10. In its inception, the “green economy” notion may have given some concern that it would somehow replace or dilute the concept of sustainable development, which watches over the balance between the following goals: (i) economic development; (ii) environmental protection; and (iii) the promotion of social well-being. Today such concern may be substituted by the good expectations brought over by green economy opportunities. Green economy should be thus devised as an “operating concept” of sustainable development.
11. Since the United Nations Conference on Environment and Development (Rio-92), cherished principles, processes and documents were put into place aimed at reconciling socioeconomic development and environmental conservation. Brazil is proud for having hosted the Rio-92 Conference which strengthened the concept of sustainable development and whose legacy has guided the efforts of our policymakers. As host-country again of the Rio+20 Conference, Brazil will strive for highlighting the complementary and synergetic opportunities that can be drawn from this new debate.
12. The Rio+20 Conference is likely to be one the most significant events in international politics for quite some time. Brazil will endeavor to ensure Rio+20 may reach effective results and correspond to the highest expectations both from a substantive and logistical standpoint.
13. The President of Brazil - Her Excellency Dilma Rousseff – is herself personally engaged to secure Rio+20´s success. Last June, she sanctioned a Presidential Decree which established the “Rio+20 National Commission” as well as its “Executive-Secretariat” currently responsible for carrying out consultations among representatives from the Brazilian government and civil society.
14. The results from those consultations will be evaluated by the aforementioned “Rio+20 National Commission”, allowing the Brazilian government to elaborate its contribution to the United Nations Secretariat to be sent next November. Through this kind of measure, Brazil is determined to guarantee an inclusive and transparent process along the elaboration of proposals.
15. Brazil will host Rio+20 because we believe that it is through multilateralism that we will be able to engage the whole international community in devising solutions to our dire global problems, which still prevent us from reaching full sustainable development. I am convinced that Brazil is well placed to facilitate the search for consensus, since it still has traits belonging to a developing country, whereas it does excel in key-areas of the world economy.
16. Brazil aspires to confer equal weight to the three pillars of sustainable development concerning the outcomes of Rio+20, by means of balancing out its environmental, social and economic dimensions. The basis of such exercise should hence lead us to the reaffirmation of sustainable development as an integrating concept apt to reconcile environmental concerns with social needs and economic feasibility.
Ladies and gentlemen,
17. It is fair to say there are already a few good examples of successful experiences in the areas of sustainable consumption, housing, sewerage and sanitation, energy efficiency, sustainable cities and so forth. Indeed, additional research and solutions are needed, but we should to put into practice what already exists. A great deal of technologies required for sustainable development is available to us right now. What we might lack is to further disseminate those experiences and give them scale. It is necessary to grant developing countries due access to such green technologies.
18. In the framework of a sustainable green economy program, a feasible “byproduct” of Rio+20 could be the creation of its own modalities of disseminating good practices through, for instance, a repertory of ideas and initiatives that have yielded actual results. All this cautioned by the understanding that what is considered “best practices” by some countries might not be so by others.
19. Concerning green economy, Brazil sustains that it be seen as a set of options for sustainable policies, including activities and programs which respond to different necessities and realities from both developing and developed countries, with the purpose of accomplishing the broader goal of sustainable development.

**Goal A**. Reproduce the passage on Rio+20 and the green economy verbatim, from "15. Brazil will" up to and including "and economic feasibility.".

**The input**.
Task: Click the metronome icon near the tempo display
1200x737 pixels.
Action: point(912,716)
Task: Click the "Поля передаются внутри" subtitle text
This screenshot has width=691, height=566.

**Goal B**. Duplicate every one of the records above, line for line and without any alteration.

**Exercise solution A**.
15. Brazil will host Rio+20 because we believe that it is through multilateralism that we will be able to engage the whole international community in devising solutions to our dire global problems, which still prevent us from reaching full sustainable development. I am convinced that Brazil is well placed to facilitate the search for consensus, since it still has traits belonging to a developing country, whereas it does excel in key-areas of the world economy.
16. Brazil aspires to confer equal weight to the three pillars of sustainable development concerning the outcomes of Rio+20, by means of balancing out its environmental, social and economic dimensions. The basis of such exercise should hence lead us to the reaffirmation of sustainable development as an integrating concept apt to reconcile environmental concerns with social needs and economic feasibility.

**Exercise solution B**.
Task: Click the metronome icon near the tempo display
1200x737 pixels.
Action: point(912,716)
Task: Click the "Поля передаются внутри" subtitle text
This screenshot has width=691, height=566.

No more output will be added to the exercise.